Supplied records below:

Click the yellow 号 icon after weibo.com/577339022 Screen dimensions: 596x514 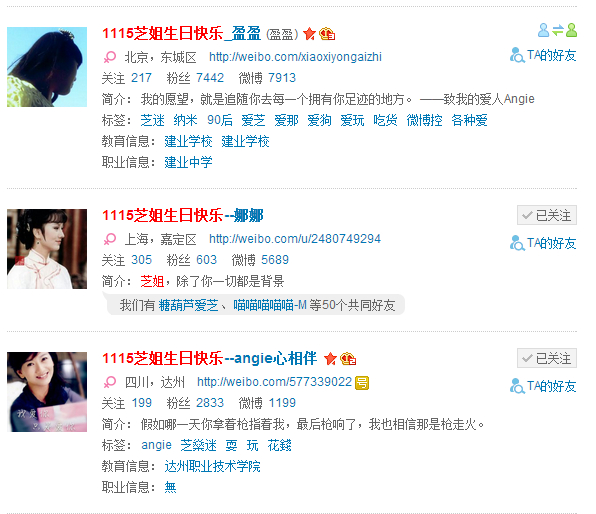[362, 382]
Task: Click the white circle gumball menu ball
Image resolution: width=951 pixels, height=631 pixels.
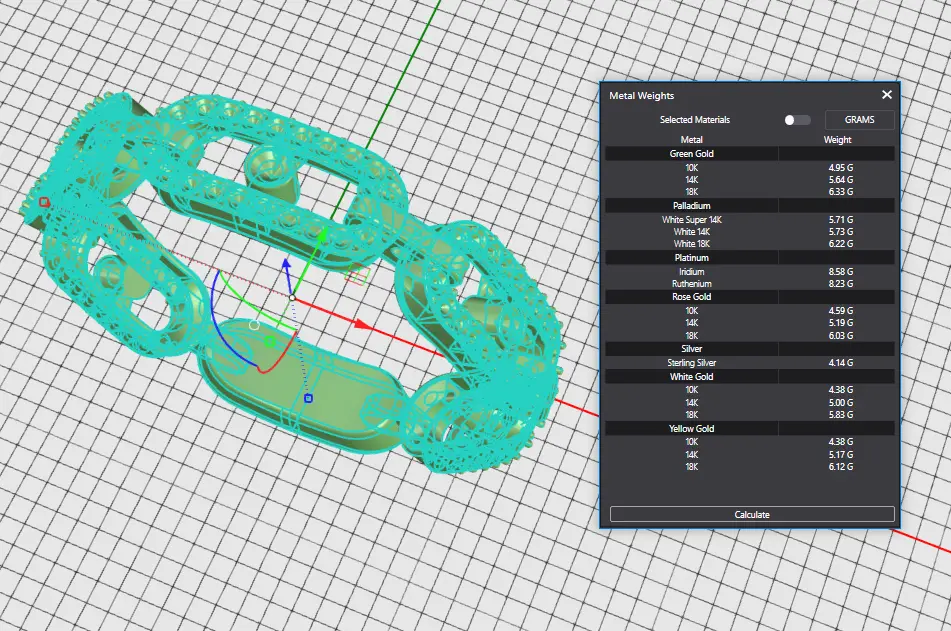Action: [x=254, y=325]
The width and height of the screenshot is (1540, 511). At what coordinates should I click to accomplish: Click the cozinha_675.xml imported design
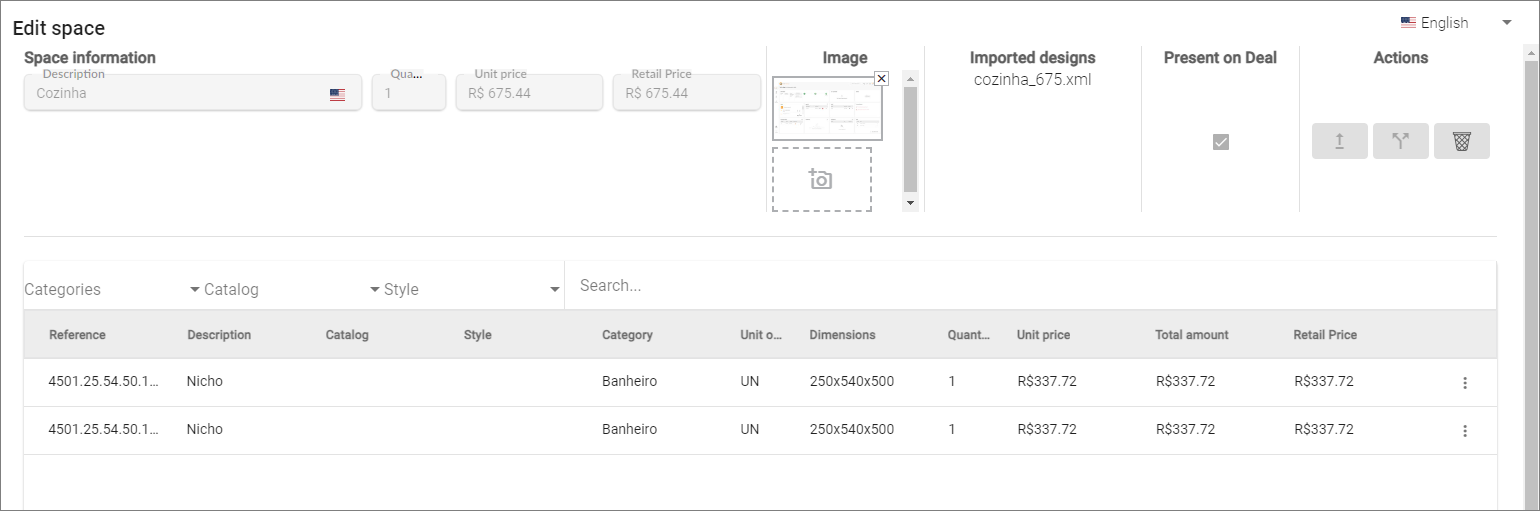pyautogui.click(x=1032, y=79)
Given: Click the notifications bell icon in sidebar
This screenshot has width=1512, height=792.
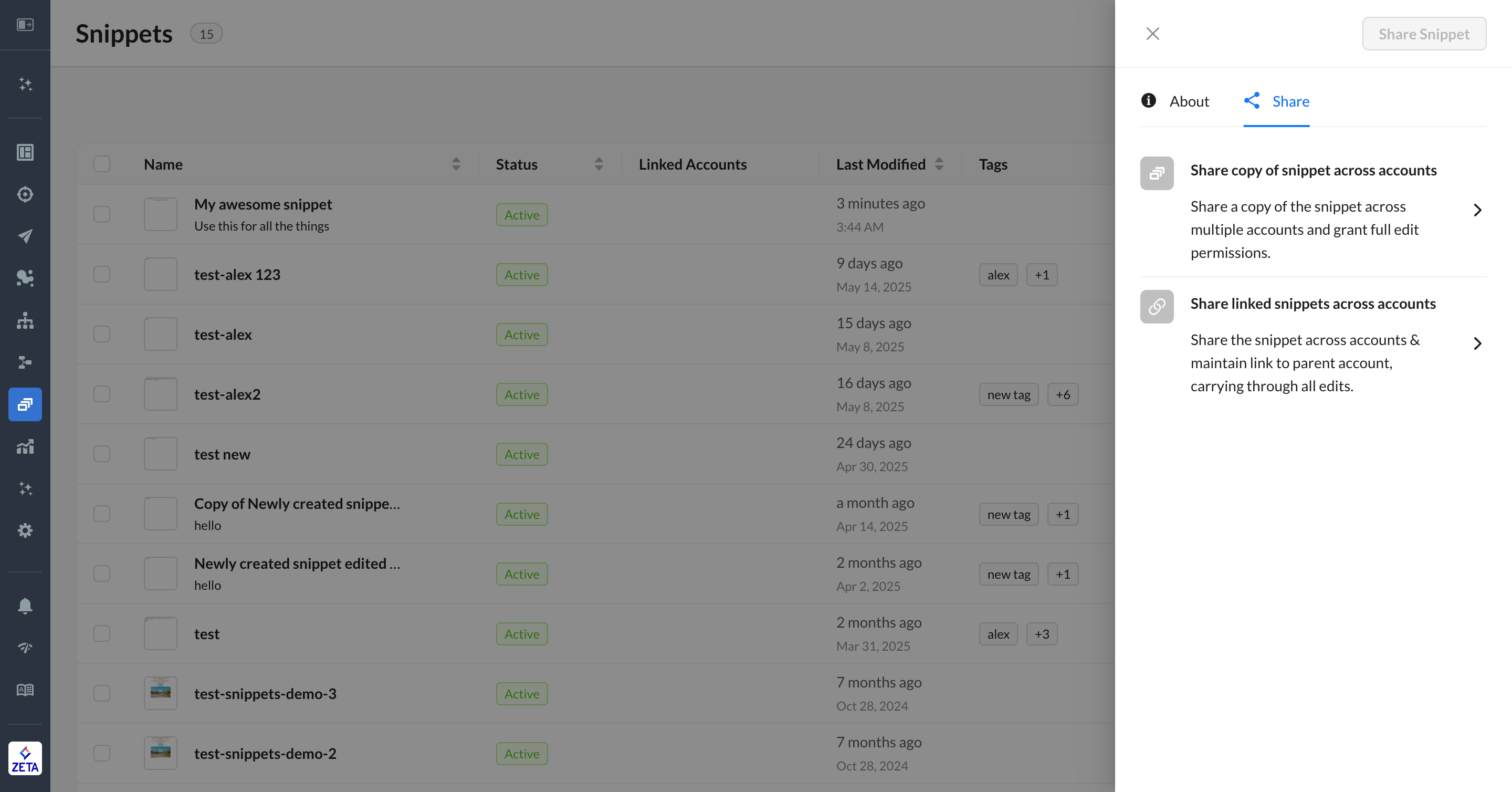Looking at the screenshot, I should [x=25, y=606].
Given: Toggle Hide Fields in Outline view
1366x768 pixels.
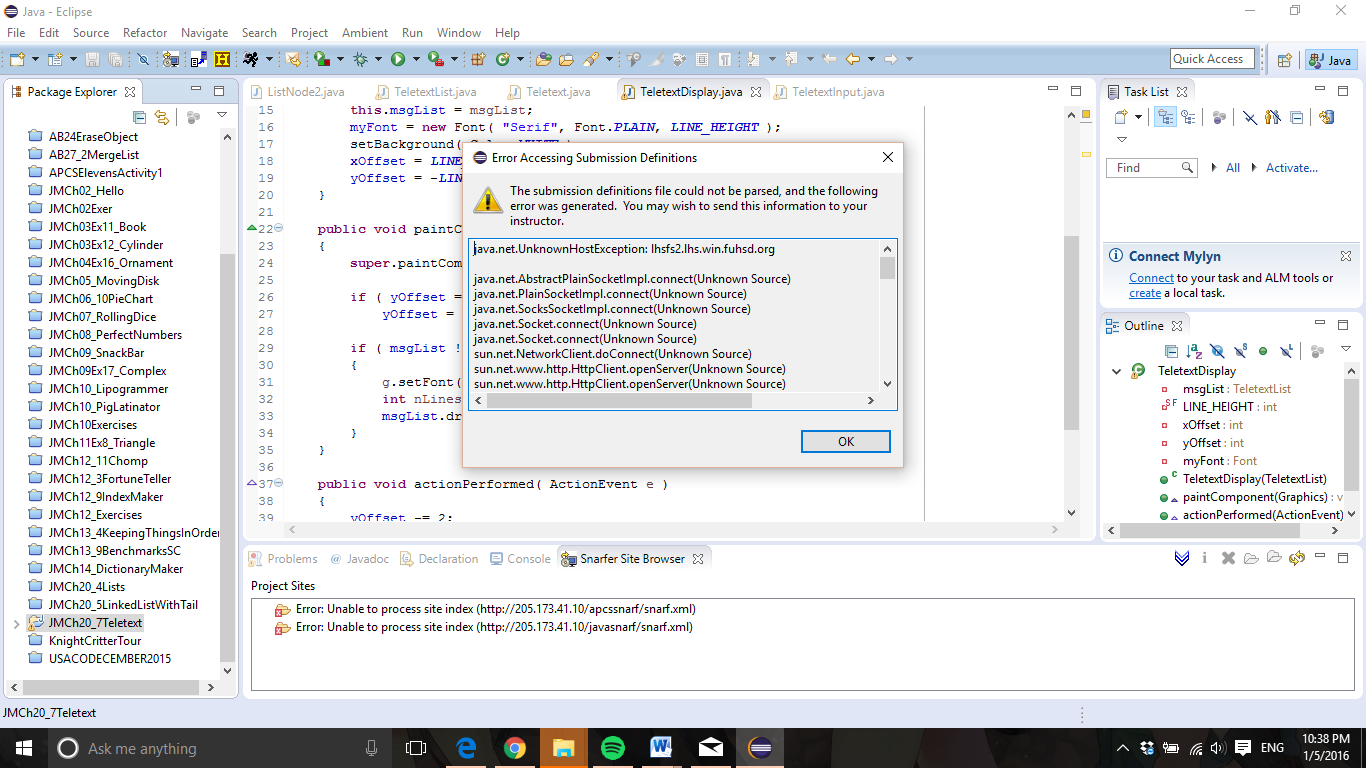Looking at the screenshot, I should 1217,351.
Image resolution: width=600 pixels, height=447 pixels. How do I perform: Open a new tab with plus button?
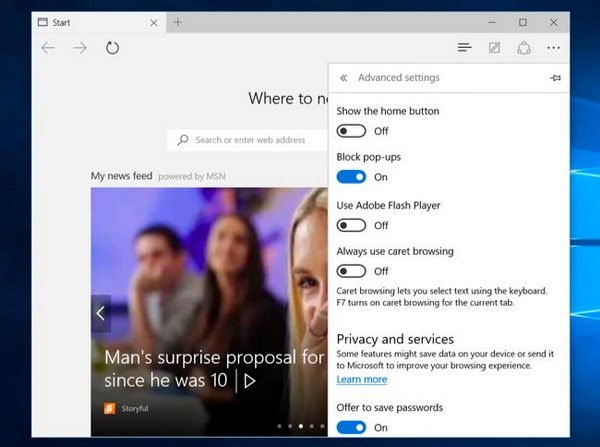(178, 22)
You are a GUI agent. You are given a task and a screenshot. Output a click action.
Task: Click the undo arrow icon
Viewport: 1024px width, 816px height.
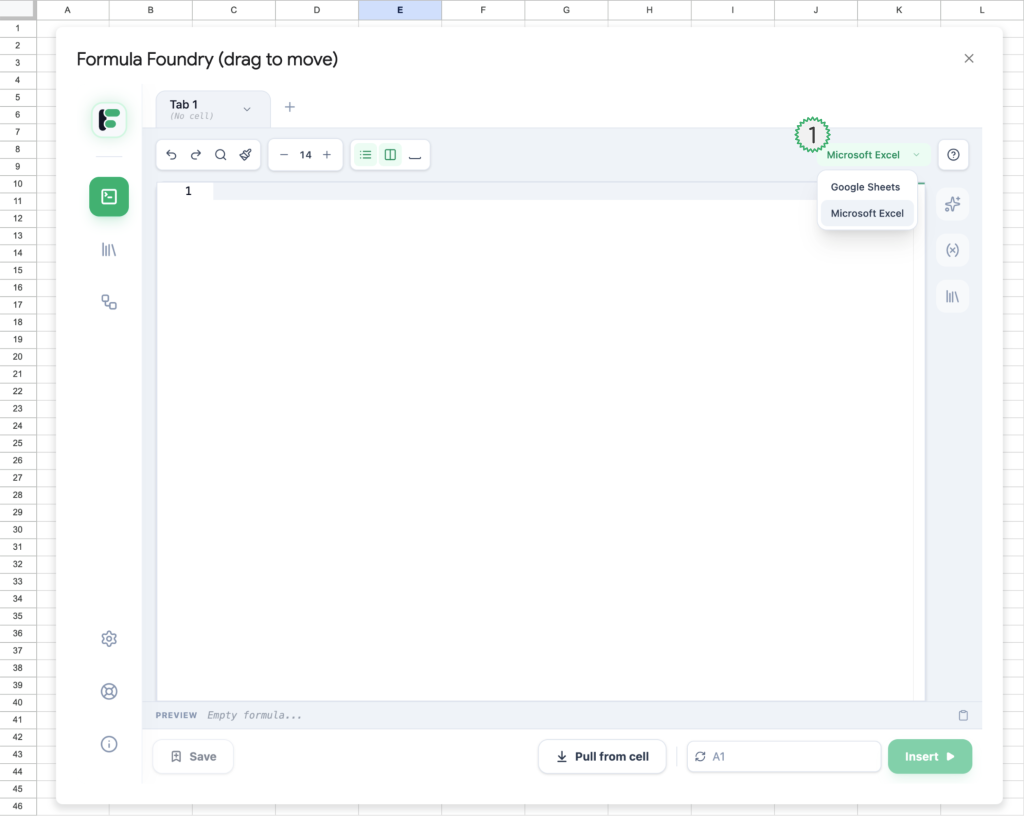[x=171, y=155]
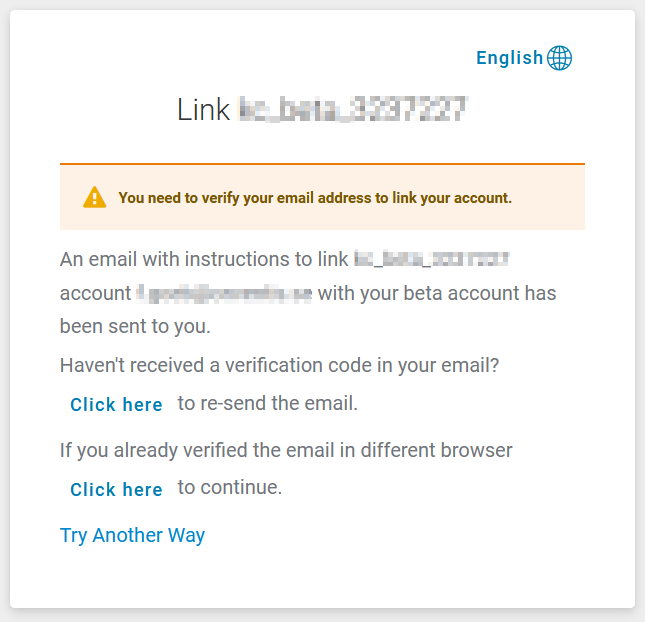Click the "to continue." text
645x622 pixels.
click(x=230, y=488)
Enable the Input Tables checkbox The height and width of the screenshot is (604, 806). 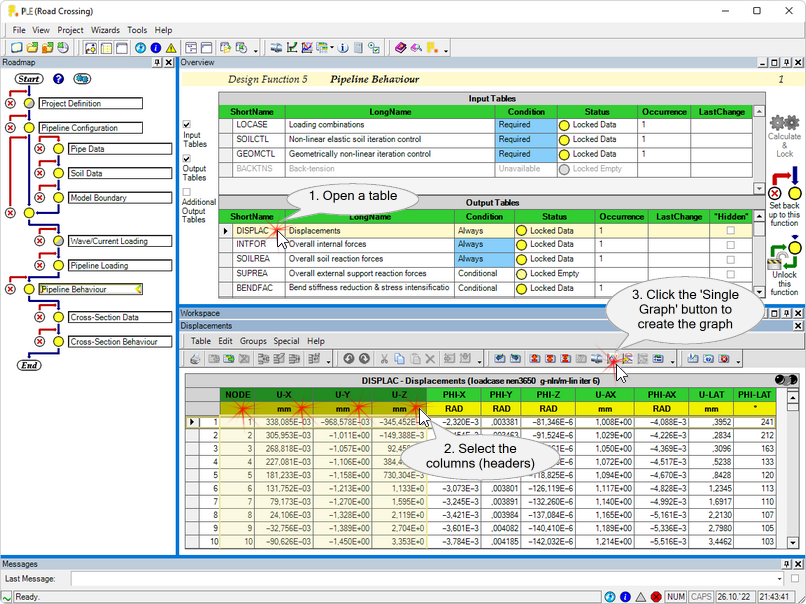[x=187, y=123]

End of Supplied records.

■ **Task goal**
Copy exactly, without pictures, the lines above from the one with "Image resolution: width=951" down to the one with "Given: Click the", inclusive.

■ **Answer for this exercise**
Image resolution: width=951 pixels, height=631 pixels.
Action: [x=254, y=325]
The width and height of the screenshot is (1540, 511). At what coordinates should I click to accomplish: Click the cozinha_675.xml imported design
pyautogui.click(x=1032, y=79)
Given: Click the notifications bell icon in sidebar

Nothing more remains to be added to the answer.